Just ordered a $12k mac studio w/ 512GB of integrated RAM.
Can't wait for it to arrive and crank up LM Studio. It's literally the first install. I'm going to download it with safari.
LM Studio is newish, and it's not a perfect interface yet, but it's fantastic at what it does which is bring local LLMs to the masses w/o them having to know much.
Exo is this radically cool tool that automatically clusters all hosts on your network running Exo and uses their combined GPUs for increased throughput.
Like HPC environments, you are going to need ultra fast interconnects, but it's just IP based.
I'm using it on MacBook Air M1 / 8 GB RAM with Qwen3-4B to generate summaries and tags for my vibe-coded Bloomberg Terminal-style RSS reader :-) It works fine (the laptop gets hot and slow, but fine).
Probably should just use llama.cpp server/ollama and not waste a gig of memory on Electron, but I like GUIs.
I'd love to host my own LLMs but I keep getting held back from the quality and affordability of Cloud LLMs. Why go local unless there's private data involved?

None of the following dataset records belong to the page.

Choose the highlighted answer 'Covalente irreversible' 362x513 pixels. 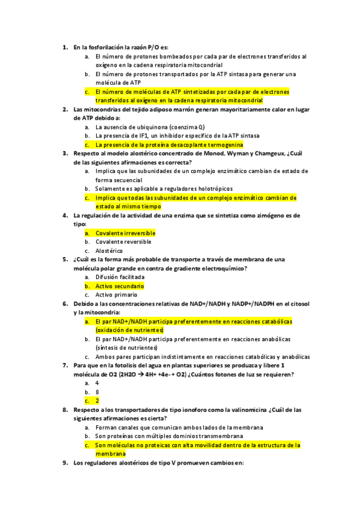click(x=125, y=233)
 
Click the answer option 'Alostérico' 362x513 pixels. click(x=109, y=250)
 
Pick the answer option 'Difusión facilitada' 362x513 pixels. click(x=120, y=277)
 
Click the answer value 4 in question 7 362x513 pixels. click(x=97, y=383)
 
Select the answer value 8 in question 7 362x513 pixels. click(x=97, y=392)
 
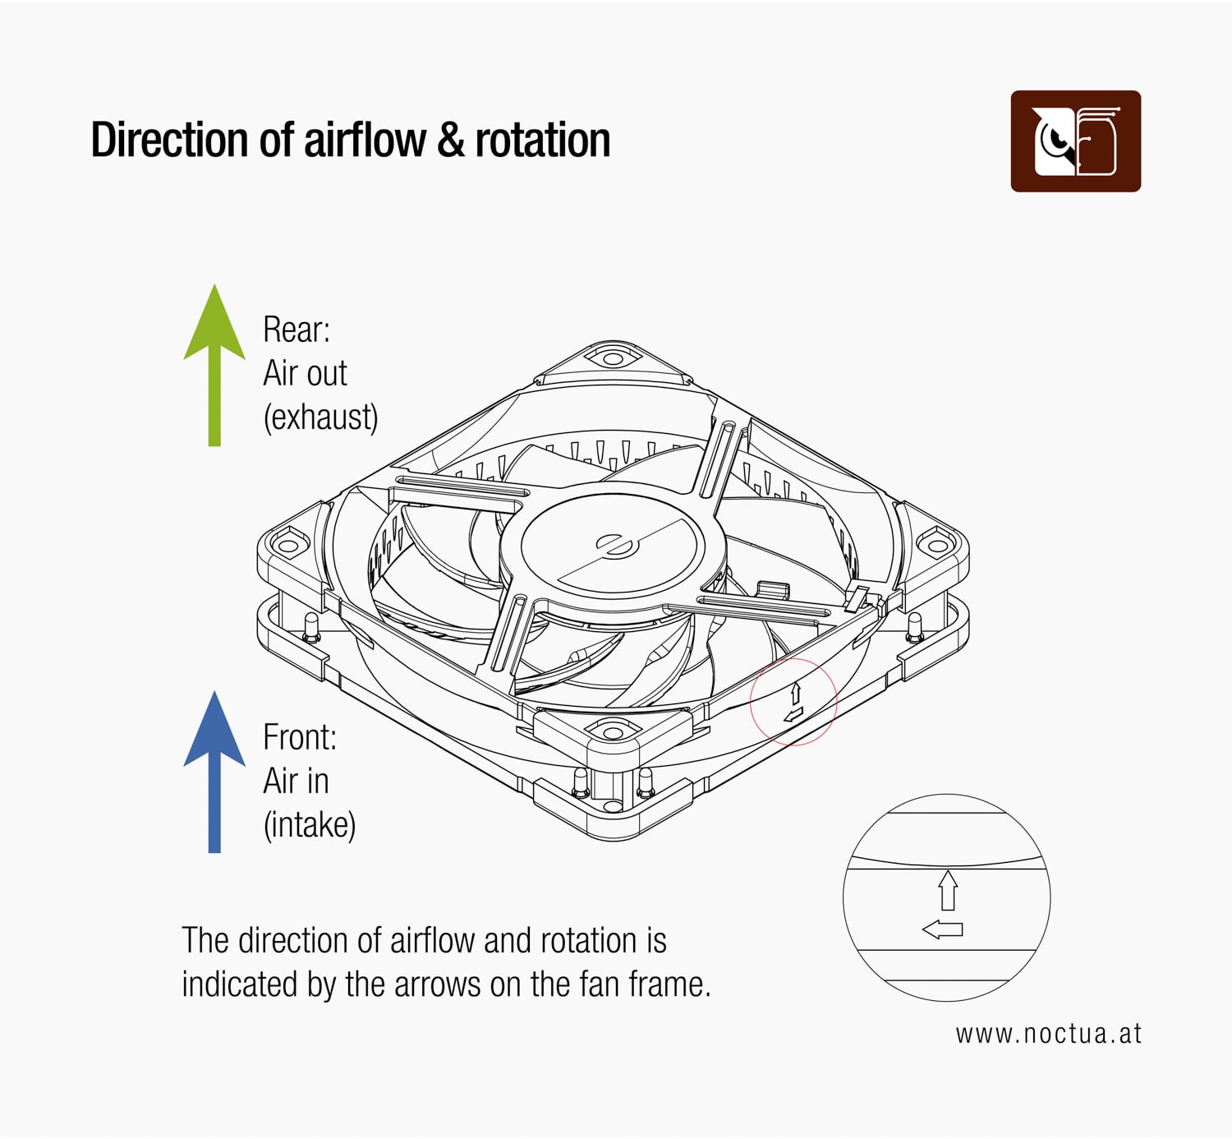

I did this a month ago and don't regret it one bit. I had a long laundry list of ML "stuff" I wanted to play with or questions to answer. There's no world in which I'm paying by the request, or token, or whatever, for hacking on fun projects. Keeping an eye on the meter is the opposite of having fun and I have absolutely nowhere I can put a loud, hot GPU (that probably has "gamer" lighting no less) in my fam's small apartment.
I genuinely cannot wrap my head around spending this much money on hardware that is dramatically inferior to hardware that costs half the price. MacOS is not even great anymore, they stopped improving their UX like a decade ago.
If the rumors about splitting CPU/GPU in new Macs are true, your MacStudio will be the last one capable of running DeepSeek R1 671B Q4. It looks like Apple had an accidental winner that will go away with the end of unified RAM.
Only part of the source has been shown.